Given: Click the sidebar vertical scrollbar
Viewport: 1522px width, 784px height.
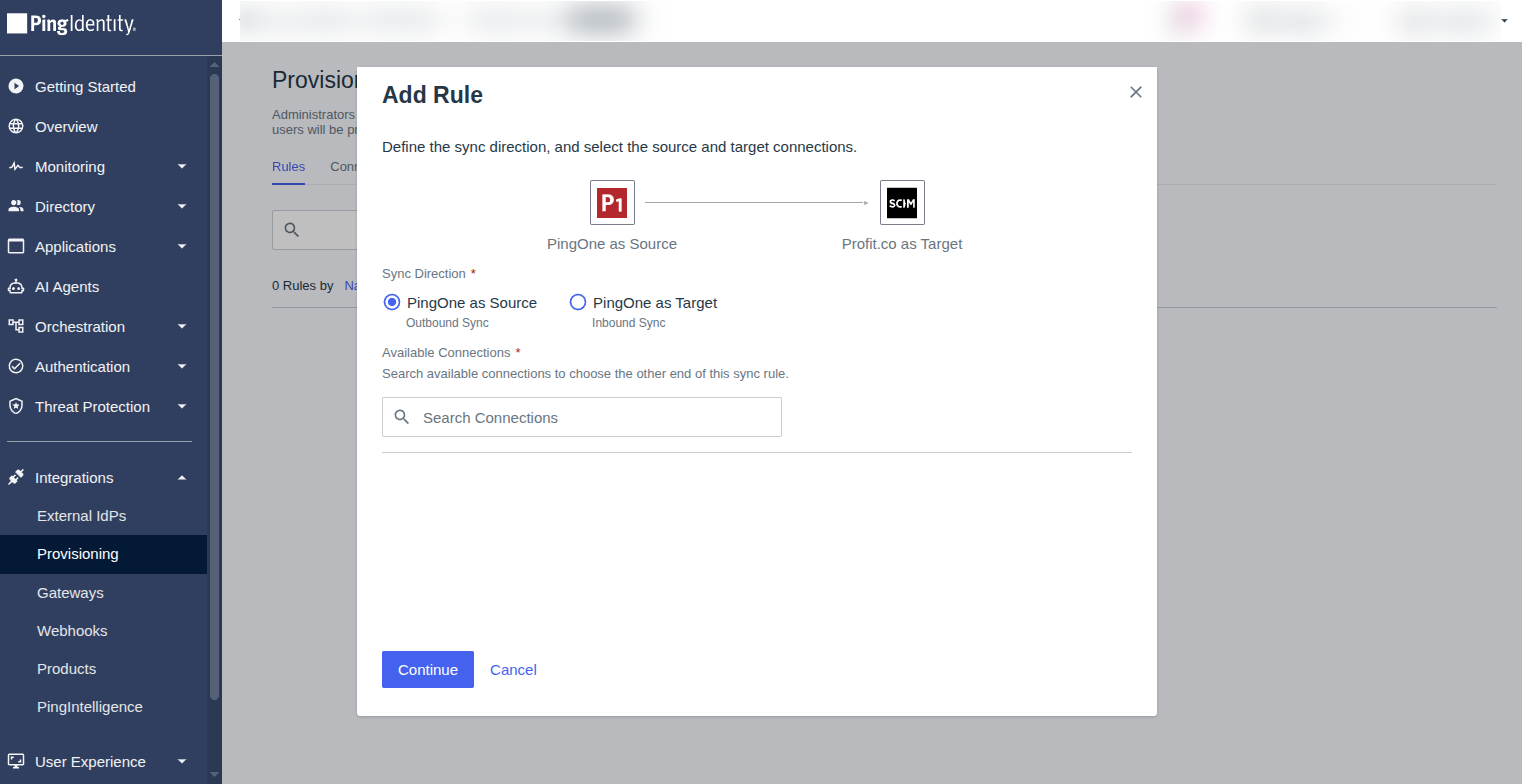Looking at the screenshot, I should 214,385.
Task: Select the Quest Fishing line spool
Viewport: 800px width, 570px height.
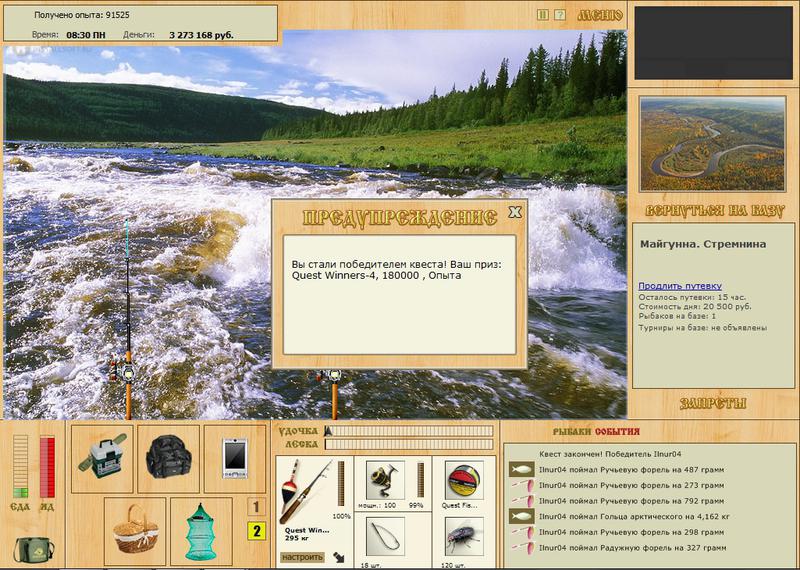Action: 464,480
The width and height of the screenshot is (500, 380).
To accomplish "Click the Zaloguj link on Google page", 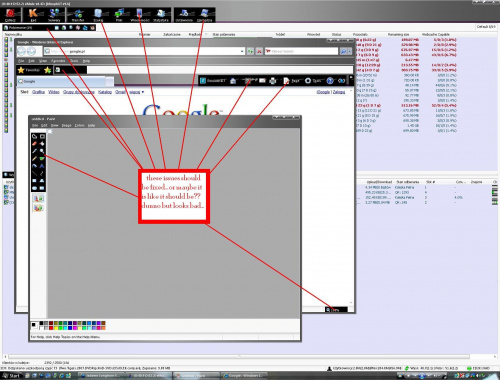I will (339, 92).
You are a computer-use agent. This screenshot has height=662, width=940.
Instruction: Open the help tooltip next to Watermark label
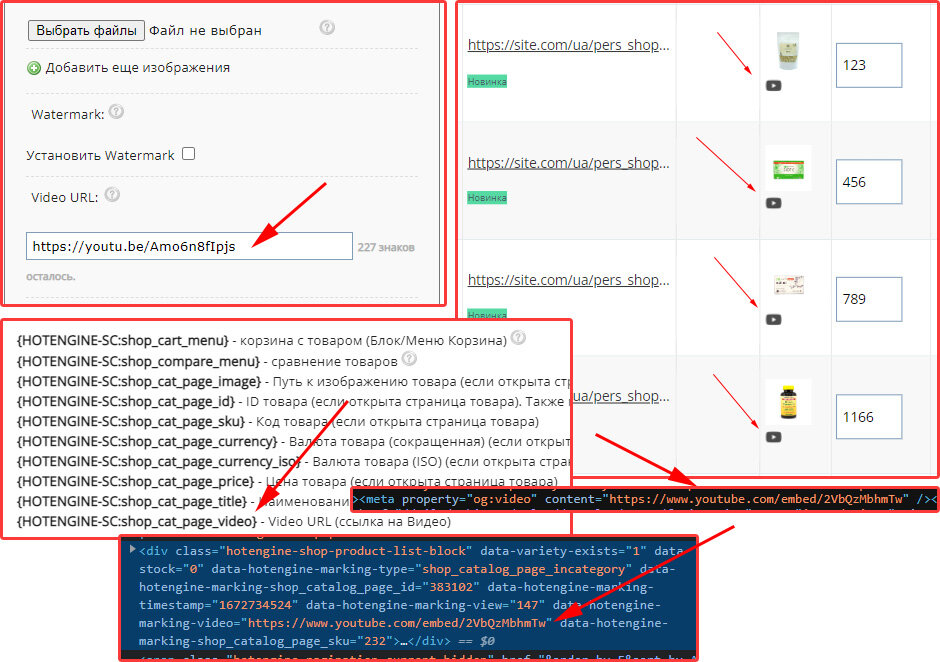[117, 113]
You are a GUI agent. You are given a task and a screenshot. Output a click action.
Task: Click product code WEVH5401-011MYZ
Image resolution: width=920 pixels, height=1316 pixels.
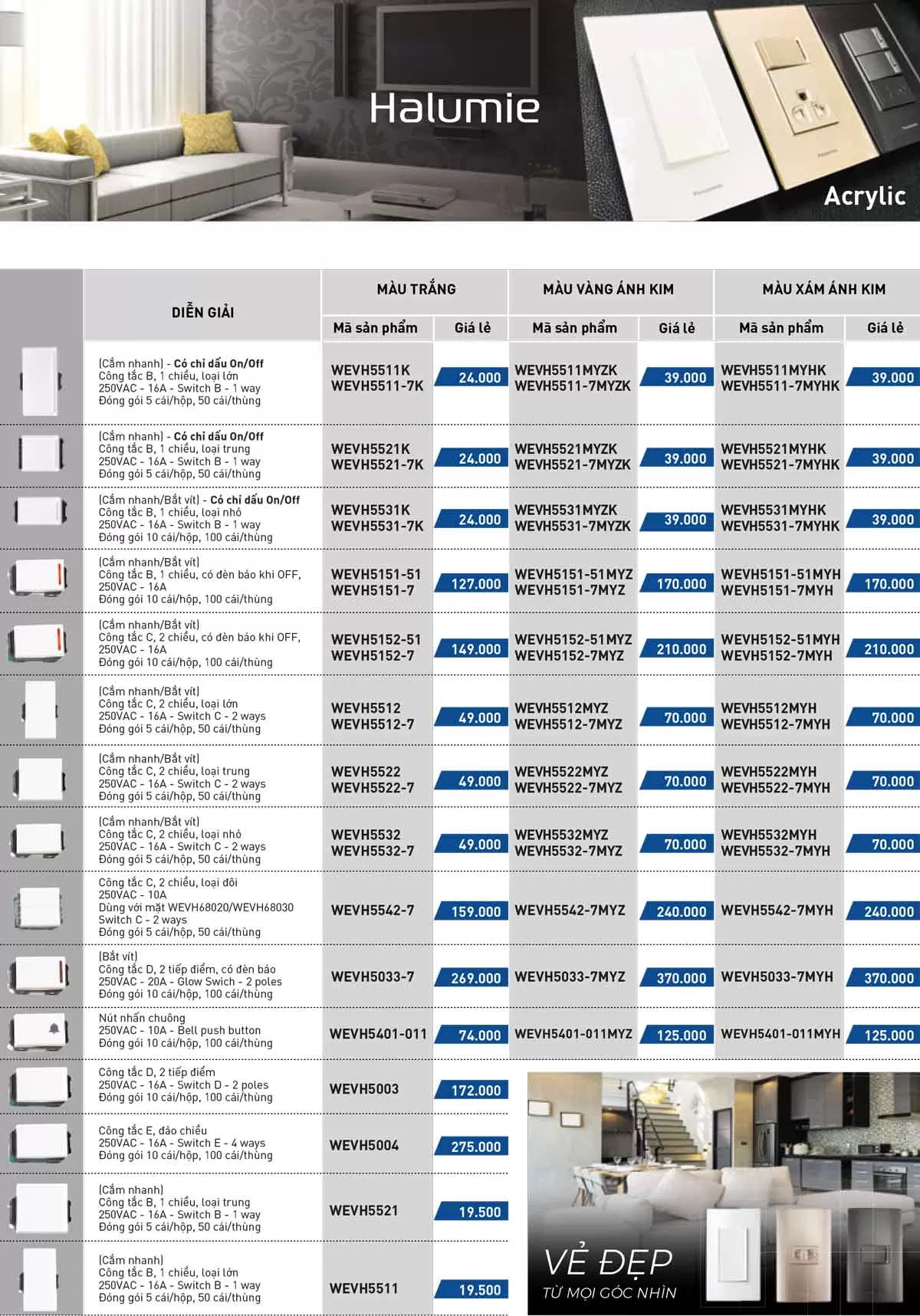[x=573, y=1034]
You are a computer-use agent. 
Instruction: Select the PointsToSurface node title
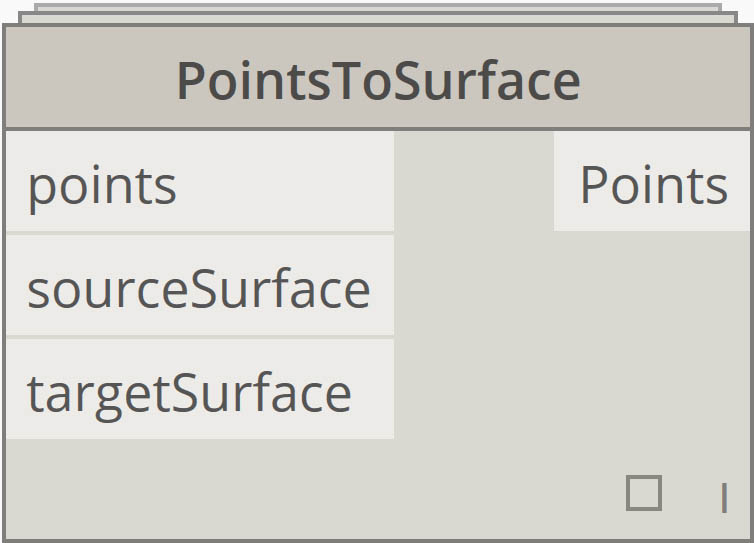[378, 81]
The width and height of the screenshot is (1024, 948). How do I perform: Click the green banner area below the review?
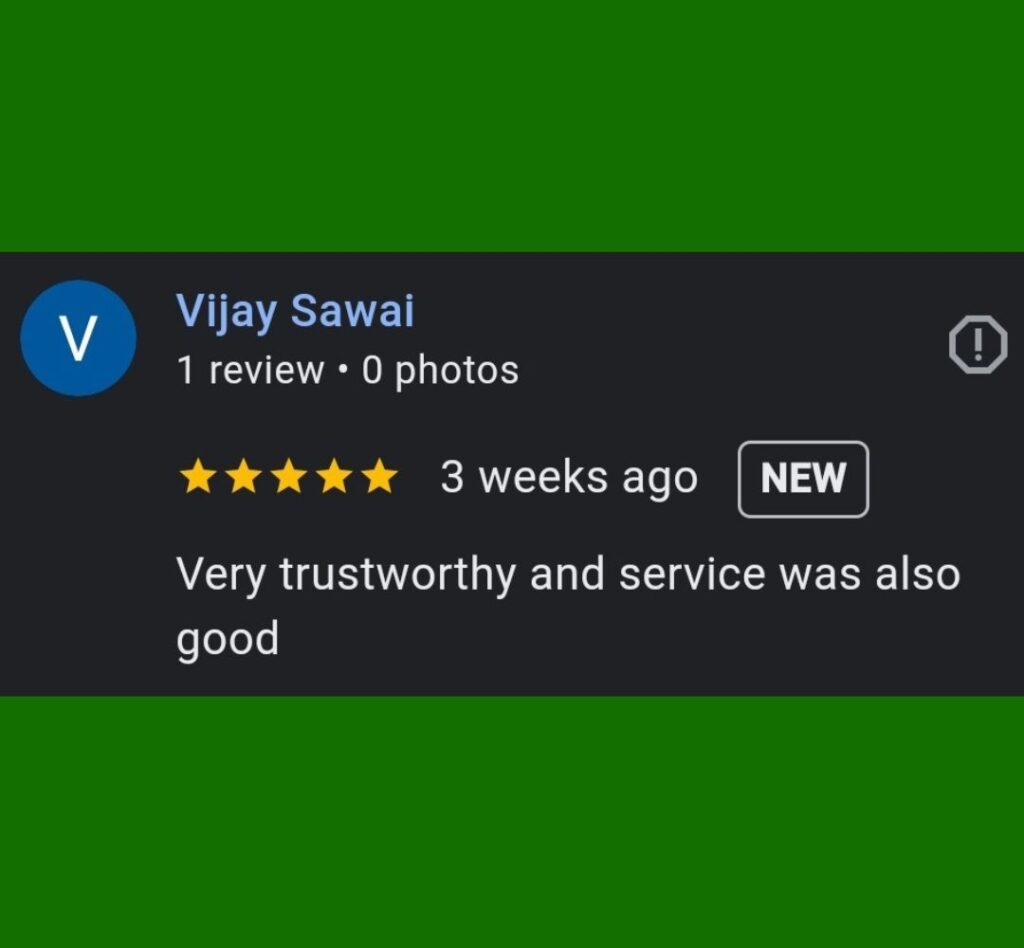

══════

- Aim of the exercise: Beginning with the line that contains "Image resolution: width=920" and ending with the final line of the entries, every line must be copied exactly; the pictures must not.

- Task solution:
Image resolution: width=920 pixels, height=1316 pixels.
[x=573, y=1034]
You are a computer-use agent. 
Instruction: Select the PointsToSurface node title
[378, 81]
The width and height of the screenshot is (1024, 948). How do I perform: Click the green banner area below the review?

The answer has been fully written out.